Non è così facile raggiungere il seguente link:

https://www.adrreports.eu/it/search_subst.html#

ma con un po’ di pazienza si può consultare i numeri forniti da EudraVigilance in merito alle reazioni avverse da vaccini Covid-19.

Da una parte infatti c’è l’Italia, un Paese governato da politici che continuano a definirsi i migliori e dove è assolutamente proibito parlare di effetti avversi dei vaccini Covid-19, con il rischio di essere etichettati come pericolosi NoVax.

Dall’altra c’è l’Europa, formata da tanti Stati che invece certe domande se le fanno eccome, circa la sicurezza dei farmaci anti-Covid.

Con dati che per l’appunto confluiscono nel database di cui sopra, suddivisi per tipologia di vaccino e tipo di patologia provocata dopo l’inoculazione.
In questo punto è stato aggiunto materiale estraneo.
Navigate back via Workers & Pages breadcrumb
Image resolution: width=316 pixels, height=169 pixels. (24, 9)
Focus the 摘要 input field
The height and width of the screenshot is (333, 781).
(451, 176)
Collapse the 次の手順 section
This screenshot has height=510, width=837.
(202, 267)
A consultare con attenzione i dati forniti da EudraVigilance qualche preoccupazione sorge spontanea.

Il database è operativo da dicembre 2001 e raccoglie segnalazioni di sospette reazioni indesiderate ai farmaci fornite direttamente dai singoli cittadini.
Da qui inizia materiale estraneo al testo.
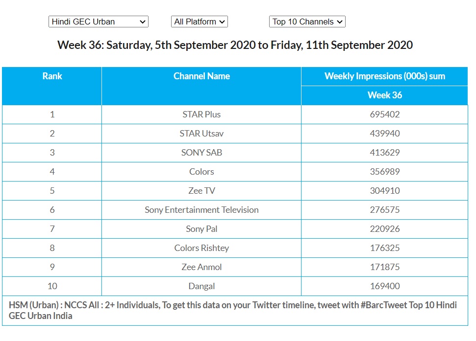The height and width of the screenshot is (341, 476).
Task: Select the Colors channel entry
Action: click(x=201, y=172)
All’interno del portale, le reazioni avverse vengono classificate come gravi se corrispondono a un evento medico che provoca la morte, è pericoloso per la vita, richiede il ricovero ospedaliero, provoca un’altra condizione importante dal punto di vista medico o il prolungamento del ricovero esistente, provoca disabilità o incapacità persistenti o significative o è un’anomalia congenita/difetto alla nascita.

I dati sono aggiornati al 5 febbraio 2022.

EudraVigilance riporta 38.983 segnalazioni di decessi e 3.530.362 di effetti collaterali a seguito di somministrazioni dei quattro vaccini COVID-19 (Moderna, Pfizer-BionTech, AstraZeneca e Janssen).

La metà delle reazioni avverse segnalate ((1.672.872) sono di entità grave.



Analizzando i numeri, possiamo prendere atto di
48.240 casi di disturbi del sangue e del sistema linfatico a seguito dell’inoculazione di Pfizer, farmaco indicato come probabile responsabile anche di 57.541 disturbi cardiaci e 133.365 problemi gastrointestinali.

Il vaccino Moderna è stato invece associato a 18.287 casi di disturbi cardiaci, 6.310 episodi di danni all’orecchio e al labirinto, 12.365 problemi del sangue e del sistema linfatico, 66.358 disturbi muscoloscheletrici e del tessuto connettivo.

Segnalazioni che spaventano – le complicazioni cardiache associate dai pazienti ad AstraZeneca sono per esempio oltre 20 mila – e che dovrebbero oggi far riflettere sul rapporto rischi/benefici dei vaccini Covid-19 aprendo magari un serio dibattito scientifico sull’opportunità della somministrazione di questi farmaci sperimentali, in specialmodo i due a mRNA, soprattutto nelle fasce più giovani della popolazione.

Un dibattito che, in Italia, è stato invece bloccato sul nascere.

Ho davvero il timore che non andrà tutto bene.